GitHub - QwenLM/Qwen3.5: Qwen3.5 is the large language model series developed by Qwen team, Alibaba Cloud.
Blog

GitHub - QwenLM/Qwen3.5: Qwen3.5 is the large language model series developed by Qwen team, Alibaba Cloud.

QwenLM
2026.02.23
·GitHub·by 이호민
#AI#LLM#Multimodal#Open Source#Qwen

Key Points

  • 1Qwen3.5 is a new series of large language models developed by Alibaba Cloud, significantly advancing foundation models with unified vision-language capabilities and enhanced performance.
  • 2It integrates key innovations such as an efficient hybrid architecture with sparse Mixture-of-Experts, scalable reinforcement learning, and expanded support for 201 languages and dialects.
  • 3The models, including an initial 397B-A17B MoE version, are available on Hugging Face and ModelScope, supporting various inference frameworks and finetuning methods for broad deployment.
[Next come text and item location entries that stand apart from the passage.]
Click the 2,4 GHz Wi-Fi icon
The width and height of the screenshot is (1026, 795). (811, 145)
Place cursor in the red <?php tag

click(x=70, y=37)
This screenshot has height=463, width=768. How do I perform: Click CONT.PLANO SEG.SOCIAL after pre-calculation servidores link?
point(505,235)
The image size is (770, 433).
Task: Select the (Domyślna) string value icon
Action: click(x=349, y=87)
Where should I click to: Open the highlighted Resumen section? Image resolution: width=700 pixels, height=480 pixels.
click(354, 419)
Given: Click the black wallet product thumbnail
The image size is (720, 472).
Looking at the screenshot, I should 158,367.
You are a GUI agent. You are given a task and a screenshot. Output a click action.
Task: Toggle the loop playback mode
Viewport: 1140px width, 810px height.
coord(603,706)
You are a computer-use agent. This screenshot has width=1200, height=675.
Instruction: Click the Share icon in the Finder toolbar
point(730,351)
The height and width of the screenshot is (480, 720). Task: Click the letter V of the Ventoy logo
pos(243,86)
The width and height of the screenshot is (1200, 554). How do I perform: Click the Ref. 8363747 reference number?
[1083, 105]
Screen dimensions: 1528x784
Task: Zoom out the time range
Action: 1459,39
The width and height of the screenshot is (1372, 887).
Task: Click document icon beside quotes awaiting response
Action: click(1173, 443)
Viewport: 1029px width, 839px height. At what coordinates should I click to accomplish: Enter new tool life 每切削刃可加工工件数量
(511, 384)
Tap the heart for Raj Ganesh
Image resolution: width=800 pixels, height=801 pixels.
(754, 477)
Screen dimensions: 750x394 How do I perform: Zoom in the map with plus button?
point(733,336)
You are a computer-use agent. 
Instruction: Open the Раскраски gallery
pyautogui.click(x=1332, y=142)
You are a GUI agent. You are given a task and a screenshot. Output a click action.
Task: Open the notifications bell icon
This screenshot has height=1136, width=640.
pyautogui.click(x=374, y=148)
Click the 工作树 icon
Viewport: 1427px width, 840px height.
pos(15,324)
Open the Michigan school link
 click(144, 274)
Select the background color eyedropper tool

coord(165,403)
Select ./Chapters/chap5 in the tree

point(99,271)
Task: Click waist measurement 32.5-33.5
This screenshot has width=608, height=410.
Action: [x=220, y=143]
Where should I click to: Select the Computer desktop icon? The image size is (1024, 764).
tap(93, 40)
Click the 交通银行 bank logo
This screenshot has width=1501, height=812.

Qwen3.5 represents a significant advancement in large language models, developed by the Qwen team at Alibaba Cloud, integrating breakthroughs across multimodal learning, architectural efficiency, reinforcement learning scale, and global accessibility.

The core methodology of Qwen3.5 is characterized by five key enhancements:

  1. Unified Vision-Language Foundation: This foundational capability is achieved through early fusion training on trillions of multimodal tokens. Unlike traditional approaches that might process modalities separately before fusion, Qwen3.5 integrates visual and linguistic information from the initial stages of training. This deep, native multimodal integration allows Qwen3.5 to achieve cross-generational parity with its text-only predecessor, Qwen3, and surpass the performance of earlier Qwen3-VL models across diverse benchmarks including reasoning, coding, agentic capabilities, and visual understanding. This suggests a shared representational space for both modalities from the outset.
  1. Efficient Hybrid Architecture: Qwen3.5 incorporates a novel architectural design to ensure high-throughput inference while minimizing latency and cost. This is primarily facilitated by the combination of Gated Delta Networks and sparse Mixture-of-Experts (MoE).
    • Gated Delta Networks implies a network design where specific gating mechanisms or differential components are utilized to control information flow or adapt computation, contributing to efficiency.
    • Sparse Mixture-of-Experts (MoE) is a crucial component, exemplified by the initial release of a 397-billion-parameter (397B) model with only 17 billion active parameters (A17B) per inference. In an MoE architecture, the model consists of multiple "expert" sub-networks. For any given input token or sequence, a learned "router" or "gating network" determines which small subset of these experts (e.g., 2-4 out of many) should process the input. This allows for a massive total parameter count, enhancing model capacity and knowledge, while only a small, constant number of parameters are activated and incur computational cost during inference, significantly improving throughput and reducing latency compared to dense models of similar total parameter count. The mention of "hybrid attention architecture" in related models further suggests integration of attention mechanisms within this sparse expert framework.
  1. Scalable RL Generalization: The model's robustness and adaptability in real-world scenarios are significantly enhanced through reinforcement learning (RL) scaled across million-agent environments. This involves training the model as an agent in progressively complex task distributions. The large-scale RL training, likely utilizing advanced RL algorithms (e.g., PPO, SAC) and large-scale simulation, allows the model to learn robust policies and generalize effectively to unseen situations and diverse task requirements by optimizing for long-term rewards in complex interactive environments.
  1. Global Linguistic Coverage: Qwen3.5 demonstrates expanded support for 201 languages and dialects. This broad linguistic coverage is achieved through comprehensive multilingual training datasets and robust tokenizer design, enabling inclusive, worldwide deployment with nuanced cultural and regional understanding.
  1. Next-Generation Training Infrastructure: Supporting these advancements is a sophisticated training infrastructure. This infrastructure enables near-100% multimodal training efficiency compared to text-only training, meaning the overhead for incorporating visual data into the training pipeline is nearly negligible. Furthermore, it incorporates asynchronous RL frameworks that support massive-scale agent scaffolds and environment orchestration, crucial for parallelizing and scaling the reinforcement learning process across numerous agents and complex simulations.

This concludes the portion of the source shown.